Provided passage
This is a set of tools that could be useful when demultiplexing a FASTQ.
The only requirement is Python 3.
This script counts the frequency of all the barcodes present in the FASTQ file.
The input is one FASTQ file provided as file or from standard input ("-").
The output is a tab separated list of barcodes and their count.
# Input directly from file
./barcode_counter.py a_fastq_file.fastq.gz > barcode_counts.tsv
# Input from decompressed standard input
pigz -p 8 -d -c a_fastq_file.fastq.gz | ./barcode_counter.py - > barcode_counts.tsv
This script extracts only the reads that have the specified barcodes.
usage: barcode_extractor.py [-h] [-z] [-x OUTPUT_SUFFIX] -i FASTQS
[FASTQS ...] -b BARCODES [BARCODES ...]
optional arguments:
-h, --help show this help message and exit
-z, --compressed Output is compressed. Much slower!
-x OUTPUT_SUFFIX, --suffix OUTPUT_SUFFIX
Output suffix to be appended to all fastq file names.
Default: '_demuxed'.
-i FASTQS [FASTQS ...], --fastqs FASTQS [FASTQS ...]
The path to the fastq files to be demultiplexed.

Given records
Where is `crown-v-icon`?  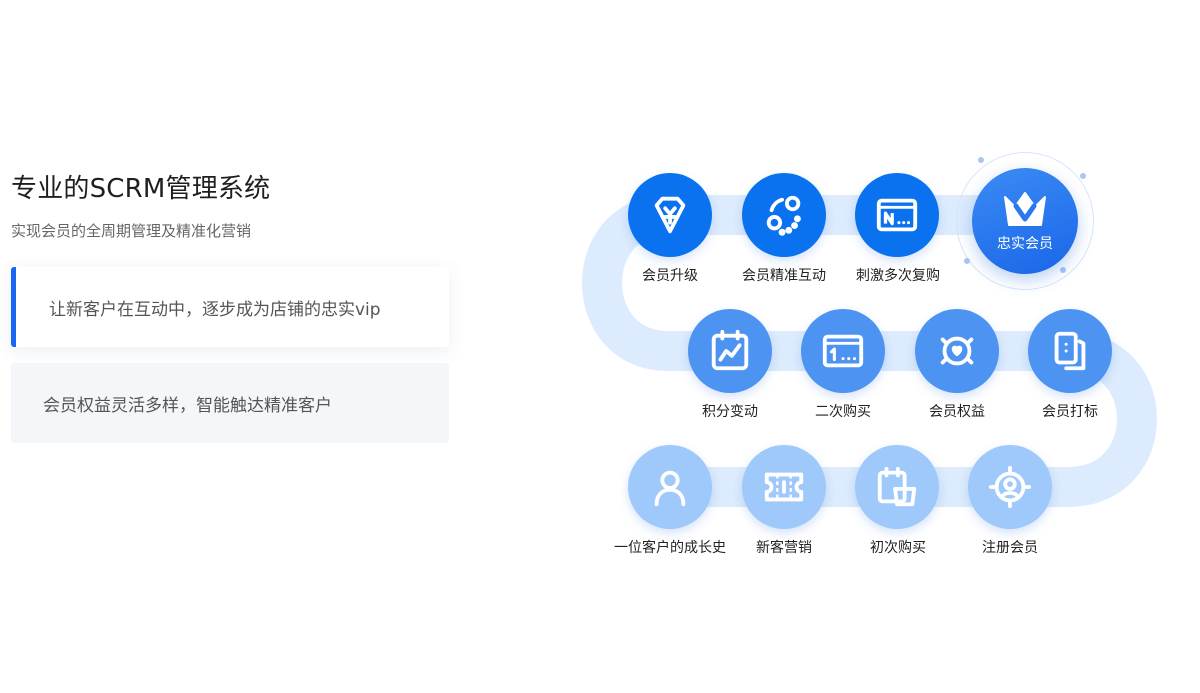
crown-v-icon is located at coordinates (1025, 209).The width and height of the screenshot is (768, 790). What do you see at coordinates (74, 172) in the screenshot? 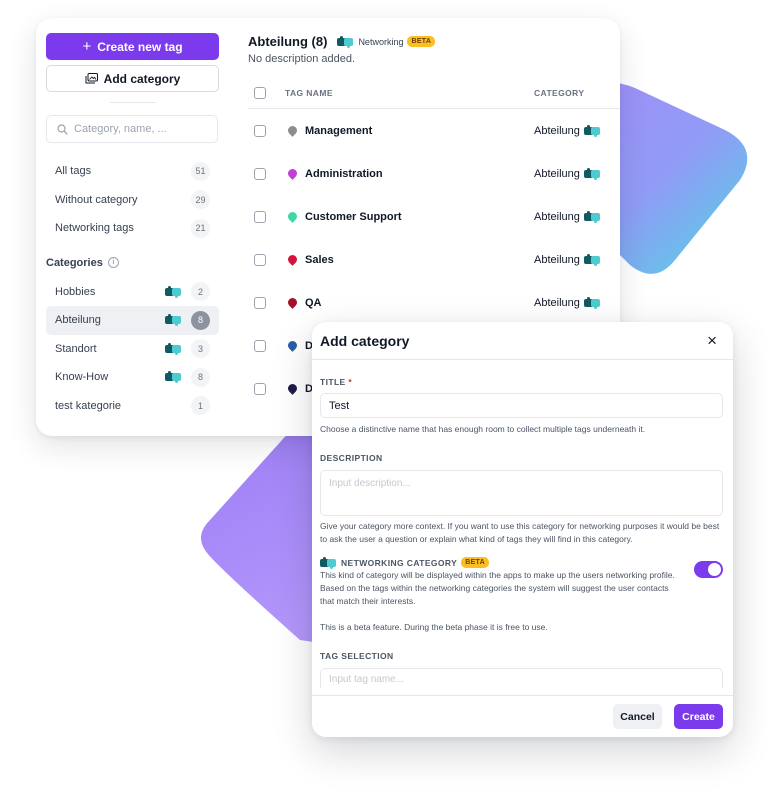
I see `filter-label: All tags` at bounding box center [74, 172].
---
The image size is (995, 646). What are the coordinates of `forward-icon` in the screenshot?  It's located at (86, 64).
--
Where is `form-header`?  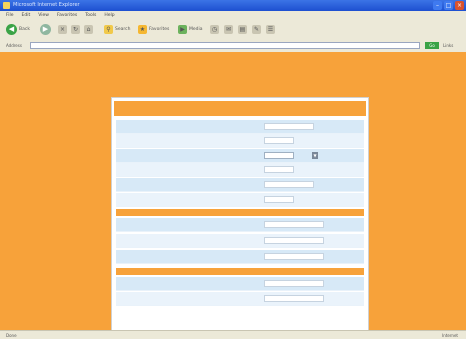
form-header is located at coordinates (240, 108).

Work instruction 1
Decide whether each statement below agrees with the FASTQ demultiplexing tools text. Answer yes or no for each, quoting the words of the text that settle it.
(a) The barcode counter can take its input from standard input.
(b) Compressed output from the barcode extractor is faster.
(c) The default output suffix is '_demux'.
Work instruction 2
Carry the FASTQ demultiplexing tools text forward from its final line.

Exercise response 1
(a) Yes: "The input is one FASTQ file provided as file or from standard input ("-")."
(b) No: "Output is compressed. Much slower!"
(c) No: "Default: '_demuxed'."

Exercise response 2
-b BARCODES [BARCODES ...], --barcodes BARCODES [BARCODES ...]
The set of barcodes that need to be extracted from
each fastq file.
The input is a list of FASTQ files and one or more barcodes that will be extracted in one single file.
The output are FASTQ files that contain only the correctly barcoded reads.
# Extracting reads with barcode ACGTACGT from 4 fastq files
./barcode_extractor.py -i FQ1 FQ2 FQ3 FQ4 -b ACGTACGT
# Extracting reads with barcodes ACGTACGT, NCGTACGT from 2 fastq file with an output prefix of "_filtered"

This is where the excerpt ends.